Não gosto de usar as palavras “acesso antecipado” quando descrevo um jogo já lançado oficialmente, mas eu acredito que MachiaVillain teria se saído melhor com uma bela dose de feedback dos jogadores; seja para o tutorial, quanto para encontrar bugs ou para arredondar o end-game e as ameaças externas.
Porque soterrado debaixo de todas essas adversidades, vejo um jogo com uma premissa e um potencial imenso. Criar um hotel mal-assombrado – isso não soa fantástico? E os minions que você contrata que têm traços especiais – como resistência ao sol ou a habilidade de serem invisíveis? É um dos poucos da nova leva de gerenciadores inspirados em Dwarf Fortress / RimWorld / Prison Architect que tem uma ambientação única (sendo os outros dois Oxygen not Included da Klei e Airport CEO da Apoapsis Studios). Era uma oportunidade quase que perfeita para ampliar não só a variedade do gênero, mas oferecer um jogo que pudesse servir como “porta de entrada” para um subgênero tão complexo.
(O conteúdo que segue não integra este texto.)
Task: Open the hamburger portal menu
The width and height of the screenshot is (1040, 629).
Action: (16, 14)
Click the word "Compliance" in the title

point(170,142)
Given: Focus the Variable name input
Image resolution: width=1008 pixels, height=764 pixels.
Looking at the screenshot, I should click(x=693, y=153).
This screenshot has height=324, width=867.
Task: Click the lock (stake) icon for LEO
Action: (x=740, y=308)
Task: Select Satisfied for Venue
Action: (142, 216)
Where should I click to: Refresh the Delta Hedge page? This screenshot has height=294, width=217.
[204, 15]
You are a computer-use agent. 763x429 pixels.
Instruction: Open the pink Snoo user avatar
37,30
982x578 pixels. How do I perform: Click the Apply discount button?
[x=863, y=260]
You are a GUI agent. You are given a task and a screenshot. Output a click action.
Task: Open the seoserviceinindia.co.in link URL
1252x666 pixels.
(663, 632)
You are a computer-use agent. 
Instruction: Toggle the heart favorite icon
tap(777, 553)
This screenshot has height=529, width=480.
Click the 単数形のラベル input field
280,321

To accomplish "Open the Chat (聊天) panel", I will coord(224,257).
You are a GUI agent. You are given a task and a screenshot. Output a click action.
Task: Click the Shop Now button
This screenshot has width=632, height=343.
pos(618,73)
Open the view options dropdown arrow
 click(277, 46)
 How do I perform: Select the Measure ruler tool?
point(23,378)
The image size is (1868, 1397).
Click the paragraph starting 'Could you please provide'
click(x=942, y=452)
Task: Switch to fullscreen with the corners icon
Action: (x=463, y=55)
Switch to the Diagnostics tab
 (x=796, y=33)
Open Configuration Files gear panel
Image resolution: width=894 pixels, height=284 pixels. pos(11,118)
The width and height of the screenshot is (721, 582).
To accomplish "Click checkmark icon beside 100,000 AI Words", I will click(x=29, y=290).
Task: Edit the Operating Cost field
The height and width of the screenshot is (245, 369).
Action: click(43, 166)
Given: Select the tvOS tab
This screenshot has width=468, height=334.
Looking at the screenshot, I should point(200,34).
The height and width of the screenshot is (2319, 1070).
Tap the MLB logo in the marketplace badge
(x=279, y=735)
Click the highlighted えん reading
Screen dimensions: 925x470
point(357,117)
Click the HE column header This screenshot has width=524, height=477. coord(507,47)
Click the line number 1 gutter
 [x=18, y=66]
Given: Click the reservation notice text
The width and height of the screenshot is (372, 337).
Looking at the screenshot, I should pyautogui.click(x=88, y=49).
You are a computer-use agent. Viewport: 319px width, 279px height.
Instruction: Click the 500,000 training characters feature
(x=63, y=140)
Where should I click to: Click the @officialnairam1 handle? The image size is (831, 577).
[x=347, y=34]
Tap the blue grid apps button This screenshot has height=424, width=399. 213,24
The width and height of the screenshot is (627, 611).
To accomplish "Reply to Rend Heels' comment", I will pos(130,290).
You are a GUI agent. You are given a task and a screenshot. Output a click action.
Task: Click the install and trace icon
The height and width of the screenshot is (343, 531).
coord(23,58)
Mas o potencial não é atingido, o sonho não se torna realidade, a porta de entrada nunca é de fato aberta e a realidade atual de MachiaVillain é triste. Acho melhor que os monstros fiquem escondidos até que seja o verdadeiro momento deles de brilhar. Exceto se for um vampiro – aí é melhor esperar até o anoitecer mesmo.
MachiaVillain
Total - 5.5
5.5
A premissa de MachiaVillain é espetacular, mas jogos não se sustentam só disso. E a quantidade de problemas – tanto de design como bugs – mostram que o game da Wild Factor teria se beneficiado de um período de acesso antecipado. Por ora, é melhor adiar seus planos de construir um hotel mal-assombrado.